A coalition of major Christian denominations issued a set of guidelines Tuesday for missionary work with the aim of gaining converts without gaining enemies.
The five-page document, laid out by the Catholic Church, the World Council of Churches and the World Evangelical Alliance, comes amid reports of tension between Christians and non-Christians in areas such as the Middle East and South Asia, as well as allegations that some missionaries have acted unethically when trying to gain converts.
The three groups represent hundreds of Christian denominations, including Orthodox, Catholic, Anglican, Protestant, Evangelical, Pentecostal and independent churches.
"Christian Witness in a Multi-Religious World: Recommendations for Conduct" tells Christians that they have the duty to "share the good news of God's kingdom," but cautions that they should "build relations of respect and trust with all religions."
But the document also tells missionaries and evangelists to put a stop to "inappropriate methods of exercising mission by resorting to deception and coercive means." The group urges Christians to "conduct themselves with integrity, charity, compassion and humility, and overcome all arrogance, condescension and disparagement" when talking to non-Christians, as such actions "betray the gospel and may cause suffering to others."

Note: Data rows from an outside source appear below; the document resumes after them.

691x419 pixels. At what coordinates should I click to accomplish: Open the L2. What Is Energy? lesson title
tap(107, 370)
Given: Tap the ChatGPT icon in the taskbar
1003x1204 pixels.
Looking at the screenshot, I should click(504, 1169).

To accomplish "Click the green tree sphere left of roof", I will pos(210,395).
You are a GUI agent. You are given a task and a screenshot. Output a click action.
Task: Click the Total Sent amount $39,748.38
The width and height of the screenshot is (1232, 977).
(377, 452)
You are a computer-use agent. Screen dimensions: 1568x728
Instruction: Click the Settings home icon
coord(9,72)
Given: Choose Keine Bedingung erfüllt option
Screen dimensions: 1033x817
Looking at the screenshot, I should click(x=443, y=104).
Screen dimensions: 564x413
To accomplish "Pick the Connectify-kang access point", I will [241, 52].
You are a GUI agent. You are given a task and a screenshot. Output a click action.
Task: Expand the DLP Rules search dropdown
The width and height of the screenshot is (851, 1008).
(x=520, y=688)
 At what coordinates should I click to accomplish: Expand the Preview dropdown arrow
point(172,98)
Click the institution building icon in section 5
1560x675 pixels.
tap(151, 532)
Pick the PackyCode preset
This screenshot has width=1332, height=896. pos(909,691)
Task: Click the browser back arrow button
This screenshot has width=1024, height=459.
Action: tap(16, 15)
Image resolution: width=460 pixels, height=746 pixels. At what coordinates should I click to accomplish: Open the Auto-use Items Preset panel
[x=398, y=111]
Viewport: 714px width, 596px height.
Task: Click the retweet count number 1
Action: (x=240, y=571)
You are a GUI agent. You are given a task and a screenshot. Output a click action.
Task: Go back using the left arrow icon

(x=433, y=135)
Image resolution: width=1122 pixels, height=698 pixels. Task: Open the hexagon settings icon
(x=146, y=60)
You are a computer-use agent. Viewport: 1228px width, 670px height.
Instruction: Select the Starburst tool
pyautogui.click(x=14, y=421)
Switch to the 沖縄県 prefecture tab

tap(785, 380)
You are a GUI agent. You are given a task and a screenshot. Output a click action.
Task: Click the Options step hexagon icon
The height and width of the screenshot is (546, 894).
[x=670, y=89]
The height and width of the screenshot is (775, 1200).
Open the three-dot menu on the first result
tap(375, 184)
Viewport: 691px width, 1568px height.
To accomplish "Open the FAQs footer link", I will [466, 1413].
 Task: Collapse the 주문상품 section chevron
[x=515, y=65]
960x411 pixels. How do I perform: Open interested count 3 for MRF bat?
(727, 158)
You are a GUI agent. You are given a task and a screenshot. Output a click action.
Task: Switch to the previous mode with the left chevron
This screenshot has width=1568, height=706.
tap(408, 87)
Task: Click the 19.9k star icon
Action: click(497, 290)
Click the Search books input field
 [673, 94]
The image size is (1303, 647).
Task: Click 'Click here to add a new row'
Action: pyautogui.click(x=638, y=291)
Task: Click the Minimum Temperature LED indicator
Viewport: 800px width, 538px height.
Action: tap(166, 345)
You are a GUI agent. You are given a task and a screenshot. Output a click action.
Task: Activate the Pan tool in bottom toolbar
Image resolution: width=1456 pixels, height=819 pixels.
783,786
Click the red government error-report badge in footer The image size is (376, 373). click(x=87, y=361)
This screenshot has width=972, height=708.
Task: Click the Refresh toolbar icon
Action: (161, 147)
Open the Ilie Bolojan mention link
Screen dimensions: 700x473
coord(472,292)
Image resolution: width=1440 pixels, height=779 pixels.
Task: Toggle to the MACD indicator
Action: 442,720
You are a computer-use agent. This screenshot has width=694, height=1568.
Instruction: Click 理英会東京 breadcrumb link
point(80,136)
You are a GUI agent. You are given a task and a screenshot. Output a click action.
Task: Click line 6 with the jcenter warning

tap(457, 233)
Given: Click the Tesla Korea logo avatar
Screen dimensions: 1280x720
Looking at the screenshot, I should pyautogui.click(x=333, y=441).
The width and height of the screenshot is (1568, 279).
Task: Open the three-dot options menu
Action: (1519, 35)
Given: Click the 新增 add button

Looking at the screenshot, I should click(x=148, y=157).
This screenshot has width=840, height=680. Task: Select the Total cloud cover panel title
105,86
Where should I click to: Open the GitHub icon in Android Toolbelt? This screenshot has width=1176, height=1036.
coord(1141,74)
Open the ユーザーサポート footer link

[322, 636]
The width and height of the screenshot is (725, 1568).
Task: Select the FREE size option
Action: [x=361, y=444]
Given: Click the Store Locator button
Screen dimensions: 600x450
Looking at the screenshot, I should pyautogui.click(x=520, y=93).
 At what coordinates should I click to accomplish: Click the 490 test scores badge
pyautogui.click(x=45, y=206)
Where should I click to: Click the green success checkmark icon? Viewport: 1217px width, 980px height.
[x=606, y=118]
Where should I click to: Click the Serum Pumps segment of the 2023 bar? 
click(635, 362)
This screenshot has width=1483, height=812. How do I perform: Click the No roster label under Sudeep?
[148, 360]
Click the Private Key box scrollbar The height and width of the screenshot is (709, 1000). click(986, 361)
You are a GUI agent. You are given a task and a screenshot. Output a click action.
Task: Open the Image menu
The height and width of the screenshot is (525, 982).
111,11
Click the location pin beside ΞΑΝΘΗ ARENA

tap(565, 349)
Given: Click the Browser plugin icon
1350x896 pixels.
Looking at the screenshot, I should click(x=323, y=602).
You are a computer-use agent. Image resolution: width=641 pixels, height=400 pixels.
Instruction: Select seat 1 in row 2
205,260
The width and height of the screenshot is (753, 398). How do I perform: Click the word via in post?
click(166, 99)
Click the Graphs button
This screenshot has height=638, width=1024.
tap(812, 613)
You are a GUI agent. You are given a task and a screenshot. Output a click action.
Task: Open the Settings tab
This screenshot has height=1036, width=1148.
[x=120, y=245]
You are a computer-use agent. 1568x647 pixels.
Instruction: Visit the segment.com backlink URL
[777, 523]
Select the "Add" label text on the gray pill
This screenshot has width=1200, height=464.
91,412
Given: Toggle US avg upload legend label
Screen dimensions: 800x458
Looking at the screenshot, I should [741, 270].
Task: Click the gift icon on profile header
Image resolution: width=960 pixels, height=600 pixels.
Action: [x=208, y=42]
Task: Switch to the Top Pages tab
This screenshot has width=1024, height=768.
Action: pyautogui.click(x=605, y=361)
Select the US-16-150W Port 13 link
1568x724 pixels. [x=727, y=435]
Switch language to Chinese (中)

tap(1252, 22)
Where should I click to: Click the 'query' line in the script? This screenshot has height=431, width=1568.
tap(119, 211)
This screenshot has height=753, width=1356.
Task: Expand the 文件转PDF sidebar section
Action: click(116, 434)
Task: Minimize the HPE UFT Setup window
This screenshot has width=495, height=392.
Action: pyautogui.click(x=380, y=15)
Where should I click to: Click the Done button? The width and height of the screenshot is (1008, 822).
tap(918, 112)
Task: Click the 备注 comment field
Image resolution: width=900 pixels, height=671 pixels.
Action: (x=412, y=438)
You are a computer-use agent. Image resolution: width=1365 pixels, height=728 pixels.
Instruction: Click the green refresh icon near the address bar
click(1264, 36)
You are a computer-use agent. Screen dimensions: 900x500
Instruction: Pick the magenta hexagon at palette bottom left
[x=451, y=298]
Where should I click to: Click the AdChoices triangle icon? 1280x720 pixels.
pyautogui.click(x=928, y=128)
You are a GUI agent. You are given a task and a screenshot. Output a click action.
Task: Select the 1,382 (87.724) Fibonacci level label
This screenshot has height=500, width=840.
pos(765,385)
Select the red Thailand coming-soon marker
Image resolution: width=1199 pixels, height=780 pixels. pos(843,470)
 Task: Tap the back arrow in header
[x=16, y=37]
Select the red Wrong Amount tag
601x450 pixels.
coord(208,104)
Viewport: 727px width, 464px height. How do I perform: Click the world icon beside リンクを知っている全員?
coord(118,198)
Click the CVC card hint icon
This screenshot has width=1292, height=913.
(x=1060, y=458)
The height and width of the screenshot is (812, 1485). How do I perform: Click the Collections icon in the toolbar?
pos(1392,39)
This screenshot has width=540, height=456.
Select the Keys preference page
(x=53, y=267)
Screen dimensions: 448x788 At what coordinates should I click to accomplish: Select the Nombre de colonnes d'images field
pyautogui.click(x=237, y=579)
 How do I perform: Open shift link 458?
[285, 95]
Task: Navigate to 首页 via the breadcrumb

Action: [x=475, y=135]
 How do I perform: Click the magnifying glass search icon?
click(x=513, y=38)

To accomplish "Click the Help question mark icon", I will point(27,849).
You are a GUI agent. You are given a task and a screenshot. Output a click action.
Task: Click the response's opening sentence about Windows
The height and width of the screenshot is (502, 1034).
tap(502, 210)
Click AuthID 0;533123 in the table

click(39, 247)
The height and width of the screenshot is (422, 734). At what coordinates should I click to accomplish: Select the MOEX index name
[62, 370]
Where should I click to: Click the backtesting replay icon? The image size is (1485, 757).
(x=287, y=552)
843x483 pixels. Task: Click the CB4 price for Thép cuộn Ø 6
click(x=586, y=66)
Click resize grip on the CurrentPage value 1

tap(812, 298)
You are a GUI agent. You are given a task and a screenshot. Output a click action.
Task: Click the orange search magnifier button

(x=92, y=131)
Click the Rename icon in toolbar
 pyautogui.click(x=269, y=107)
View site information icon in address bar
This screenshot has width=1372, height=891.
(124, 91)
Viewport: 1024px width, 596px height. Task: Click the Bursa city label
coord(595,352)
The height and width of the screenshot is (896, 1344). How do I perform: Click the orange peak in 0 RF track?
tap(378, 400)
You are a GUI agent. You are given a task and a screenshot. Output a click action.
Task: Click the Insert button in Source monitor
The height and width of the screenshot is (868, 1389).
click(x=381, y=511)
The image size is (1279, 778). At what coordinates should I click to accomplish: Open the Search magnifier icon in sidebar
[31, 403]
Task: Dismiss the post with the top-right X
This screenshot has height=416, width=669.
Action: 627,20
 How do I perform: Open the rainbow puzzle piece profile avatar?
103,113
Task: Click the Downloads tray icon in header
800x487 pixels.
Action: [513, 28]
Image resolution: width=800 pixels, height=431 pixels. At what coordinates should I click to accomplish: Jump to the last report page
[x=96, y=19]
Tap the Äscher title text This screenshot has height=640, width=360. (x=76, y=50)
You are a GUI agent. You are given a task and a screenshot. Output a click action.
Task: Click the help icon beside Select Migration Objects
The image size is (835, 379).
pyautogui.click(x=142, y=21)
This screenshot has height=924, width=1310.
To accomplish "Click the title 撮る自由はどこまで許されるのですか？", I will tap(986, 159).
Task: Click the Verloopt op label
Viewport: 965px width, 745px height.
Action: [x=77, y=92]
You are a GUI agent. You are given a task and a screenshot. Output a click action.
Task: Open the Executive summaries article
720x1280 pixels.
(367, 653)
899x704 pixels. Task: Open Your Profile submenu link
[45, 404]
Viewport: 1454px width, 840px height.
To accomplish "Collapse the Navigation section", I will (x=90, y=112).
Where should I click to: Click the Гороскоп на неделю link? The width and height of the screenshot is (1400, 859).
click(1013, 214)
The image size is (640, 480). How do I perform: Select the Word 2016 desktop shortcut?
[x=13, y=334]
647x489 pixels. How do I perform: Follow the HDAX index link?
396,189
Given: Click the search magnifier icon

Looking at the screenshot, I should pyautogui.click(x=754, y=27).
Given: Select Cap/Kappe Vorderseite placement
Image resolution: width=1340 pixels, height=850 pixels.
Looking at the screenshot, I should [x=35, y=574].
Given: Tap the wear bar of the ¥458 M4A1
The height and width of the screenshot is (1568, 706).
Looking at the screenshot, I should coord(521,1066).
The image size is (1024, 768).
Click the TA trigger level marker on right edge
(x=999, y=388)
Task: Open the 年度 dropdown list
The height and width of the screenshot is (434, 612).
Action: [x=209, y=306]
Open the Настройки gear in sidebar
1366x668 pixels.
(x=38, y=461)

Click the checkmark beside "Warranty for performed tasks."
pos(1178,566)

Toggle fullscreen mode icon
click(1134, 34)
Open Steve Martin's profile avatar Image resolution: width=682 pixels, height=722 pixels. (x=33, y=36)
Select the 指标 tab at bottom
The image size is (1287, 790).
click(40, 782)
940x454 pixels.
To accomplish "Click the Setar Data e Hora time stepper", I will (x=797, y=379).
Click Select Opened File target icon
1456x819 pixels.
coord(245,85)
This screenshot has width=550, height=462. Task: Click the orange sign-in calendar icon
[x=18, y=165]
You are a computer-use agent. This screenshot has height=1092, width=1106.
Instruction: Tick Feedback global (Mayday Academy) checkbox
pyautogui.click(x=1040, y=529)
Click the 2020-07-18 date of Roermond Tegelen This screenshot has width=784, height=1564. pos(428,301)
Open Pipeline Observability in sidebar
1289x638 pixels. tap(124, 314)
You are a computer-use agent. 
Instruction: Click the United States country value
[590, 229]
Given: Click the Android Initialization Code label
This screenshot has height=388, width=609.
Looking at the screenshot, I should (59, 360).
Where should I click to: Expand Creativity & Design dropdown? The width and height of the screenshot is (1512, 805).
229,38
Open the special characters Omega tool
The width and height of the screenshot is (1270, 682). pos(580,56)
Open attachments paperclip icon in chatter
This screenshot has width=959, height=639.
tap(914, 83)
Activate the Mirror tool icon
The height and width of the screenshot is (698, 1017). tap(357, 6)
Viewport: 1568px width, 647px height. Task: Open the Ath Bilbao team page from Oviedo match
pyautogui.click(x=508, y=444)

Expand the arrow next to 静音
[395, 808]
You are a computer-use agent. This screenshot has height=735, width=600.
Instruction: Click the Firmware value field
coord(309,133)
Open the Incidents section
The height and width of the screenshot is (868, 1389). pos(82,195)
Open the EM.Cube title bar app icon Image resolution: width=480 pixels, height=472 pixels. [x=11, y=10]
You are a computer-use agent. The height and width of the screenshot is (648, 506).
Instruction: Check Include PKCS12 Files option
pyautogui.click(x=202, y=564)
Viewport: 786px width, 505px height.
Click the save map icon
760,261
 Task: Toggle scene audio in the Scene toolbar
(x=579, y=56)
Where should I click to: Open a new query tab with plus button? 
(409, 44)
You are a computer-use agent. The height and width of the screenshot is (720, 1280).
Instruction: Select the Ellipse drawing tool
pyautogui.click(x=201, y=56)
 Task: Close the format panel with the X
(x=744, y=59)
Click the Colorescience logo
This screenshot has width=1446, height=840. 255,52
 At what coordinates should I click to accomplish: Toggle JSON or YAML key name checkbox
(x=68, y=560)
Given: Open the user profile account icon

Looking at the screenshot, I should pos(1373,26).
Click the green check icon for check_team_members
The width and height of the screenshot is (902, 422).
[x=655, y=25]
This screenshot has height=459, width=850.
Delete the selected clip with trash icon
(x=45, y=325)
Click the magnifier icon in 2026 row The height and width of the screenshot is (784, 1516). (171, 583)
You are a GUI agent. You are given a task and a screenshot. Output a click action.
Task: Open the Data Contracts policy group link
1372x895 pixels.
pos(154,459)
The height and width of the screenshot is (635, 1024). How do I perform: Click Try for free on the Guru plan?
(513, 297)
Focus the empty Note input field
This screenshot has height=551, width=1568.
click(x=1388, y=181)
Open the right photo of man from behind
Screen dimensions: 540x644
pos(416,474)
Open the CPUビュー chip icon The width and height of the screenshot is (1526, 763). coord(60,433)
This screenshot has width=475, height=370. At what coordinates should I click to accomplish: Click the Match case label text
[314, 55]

The document comes from a five-year project initiated by the Geneva-based World Council of Churches, which represents 349 church denominations worldwide, including dozens that are based in the United States. It stresses the groups' belief in religious freedom, including the "right to publicly profess, practice, propagate and change one's religion." The guide alludes to criticisms of religious tolerance in Muslim-majority nations such as Pakistan and urges governments "to ensure that freedom of religion is properly and comprehensively respected, recognizing that in many countries religious institutions and persons are inhibited from exercising their mission."
Churches have a duty to “to propose a greater vision of dialogue" and “reject nothing that is true and holy in each religion," said Cardinal Jean-Louis Tauran, president of the Pontifical Council for Interreligious Dialogue, the Vatican council that helped shape the guidelines
While the guidelines have the backing of the world's major Christian churches, it's unclear how much they will trickle down to ground-level missionary groups, which are often independently organized.
According to the Rev. Dr Olav Fykse Tveit, general secretary of the WCC, “We send this document to each of our constituencies with the hope that they will see these recommendations as an inspiration to design their own codes of conduct, relevant to their own particular contexts.”